Malcolm, da buon fratello maggiore, cerca di convogliare il dolore per la perdita del compagno e amico Bon in una forza che avrebbe portato al prossimo album. Quello è l’obiettivo, l’album della conferma per il pubblico e del riscatto personale per il gruppo. Viene contattato dunque Brian Johnson, cantante e compagno di band di Malcolm ai tempi dei Geordie: un buon cantante certo, ma niente di paragonabile con l’iconica voce di Bon Scott. Almeno questo è quello che vogliono sentirsi dire i fan accaniti degli ACDC degli anni ’70. Ma anche questo è il bello della musica, ognuno ha un’opinione diversa e non ne esiste una assoluta e per forza corretta.
L’album dunque si farà. Il gruppo si sposta ai Compass Point Studios di Nassau alle Bahamas per cercare la giusta tranquillità e concentrazione per comporre il prossimo capolavoro. Tra un bagno in mare ed un cocktail in una noce di cocco, tra una tempesta tropicale (tra l’altro fonte di ispirazione per Hell’s Bells) ed un’invasione di granchi all’interno dello studio il gruppo a velocità miracolosa riesce a scrivere, provare e registrare il più grande successo commerciale della loro carriera e dell’intera storia della musica, secondo in questo senso solo a Thriller di Michael Jackson. Il 25 luglio 1980, a poco più di cinque mesi dalla perdita di Bon Scott, viene pubblicato Back in Black, il più iconico album degli ACDC. Simbolo della rinascita, della consacrazione, di voglia di fare rock e di continuare ad essere una delle più grandi band di sempre.

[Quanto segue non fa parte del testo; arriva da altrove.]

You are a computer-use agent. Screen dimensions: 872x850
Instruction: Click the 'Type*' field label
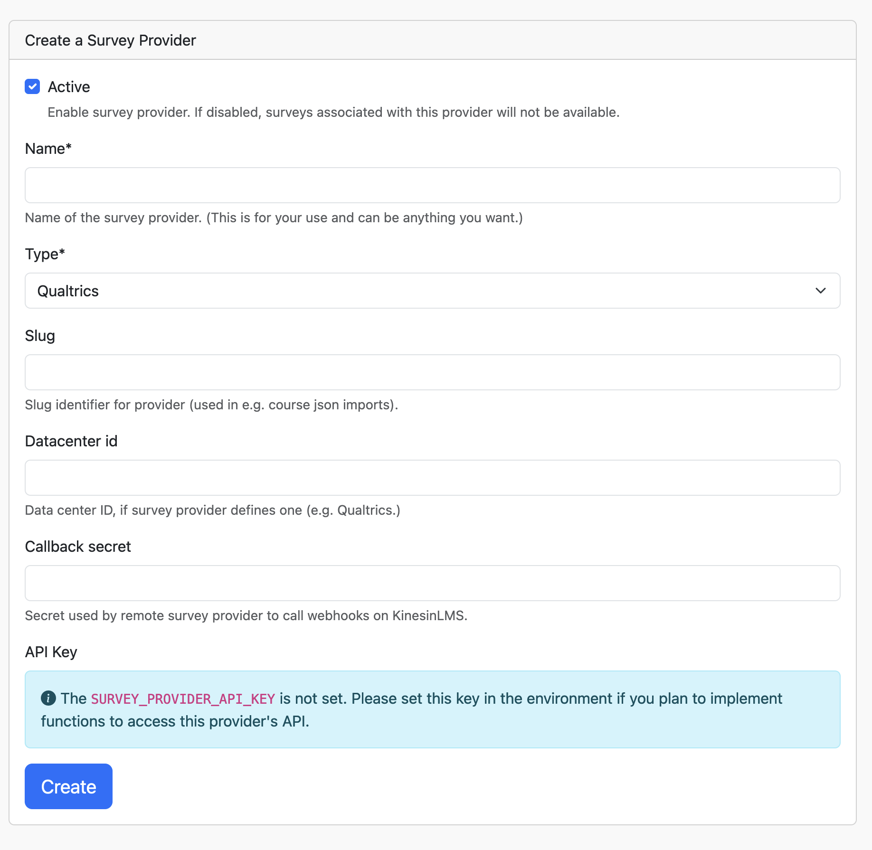tap(45, 254)
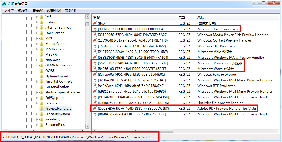Click the ab icon for Windows Font previewer entry
282x142 pixels.
coord(95,74)
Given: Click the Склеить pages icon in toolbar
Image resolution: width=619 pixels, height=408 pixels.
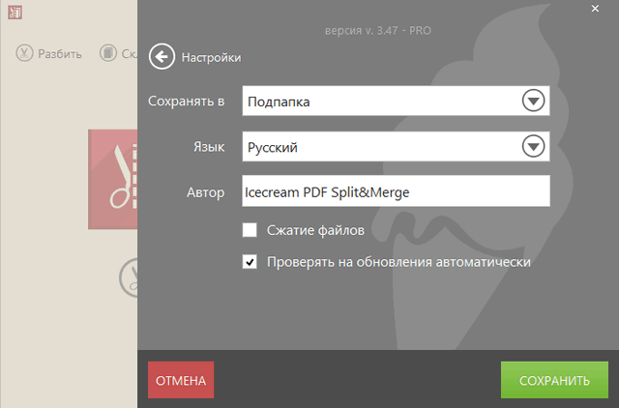Looking at the screenshot, I should click(108, 53).
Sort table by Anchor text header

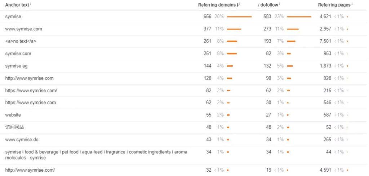tap(17, 5)
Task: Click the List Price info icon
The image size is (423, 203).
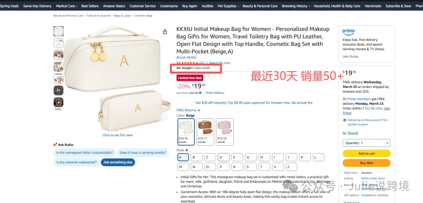Action: tap(200, 93)
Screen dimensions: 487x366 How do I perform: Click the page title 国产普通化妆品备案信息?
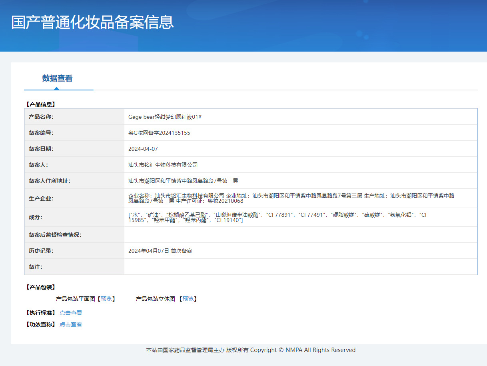tap(92, 23)
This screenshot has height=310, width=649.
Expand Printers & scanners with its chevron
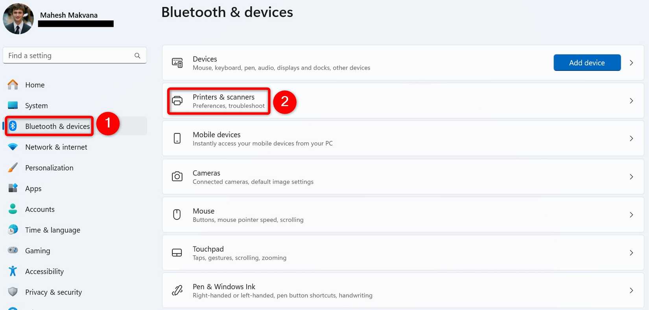[x=631, y=101]
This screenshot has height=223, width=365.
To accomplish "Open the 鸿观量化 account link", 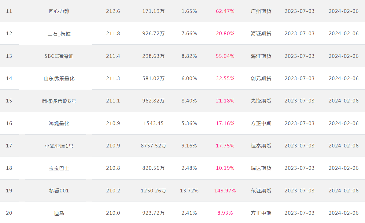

Per Back in Black il taglio col passato è piuttosto netto, in quanto del materiale precedentemente scritto non è stato utilizzato quasi niente per le tracce definitive. È tutto venuto fuori da nuovo, i testi di Brian, le melodie delle chitarre, e il sound molto hard tipico della loro discografia. Brian Johnson è perfetto. Non sbaglia praticamente niente facendo ridurre al minimo le take di registrazione per le tracce definitive. Un innesto più che azzeccato quello del cantante inglese che riesce a riempire, per quanto possibile, l’incolmabile vuoto lasciato dal compianto scozzese.
Tony Platt, tecnico del suono esperto e firma dei potenti suoni di Highway to Hell, segue la fase di post produzione e mixaggio tra Londra e le Bahamas per portare il sound degli ACDC al livello successivo e la copertina completamente nera in segno di lutto con il nome in rilievo, danno quel qualcosa in più che serviva assolutamente per far sì che Back in Black fosse qualcosa di memorabile. L’album è dunque un capolavoro, 10 tracce per circa 40 minuti di ascolto di una potenza e perfezione impensabili dopo tutta la vicenda Scott. Back in Black ha venduti più di 50 milioni di copie, di cui 22 solo negli Stati Uniti, e si piazza al 77 posto nella stessa classifica di Rolling Stone.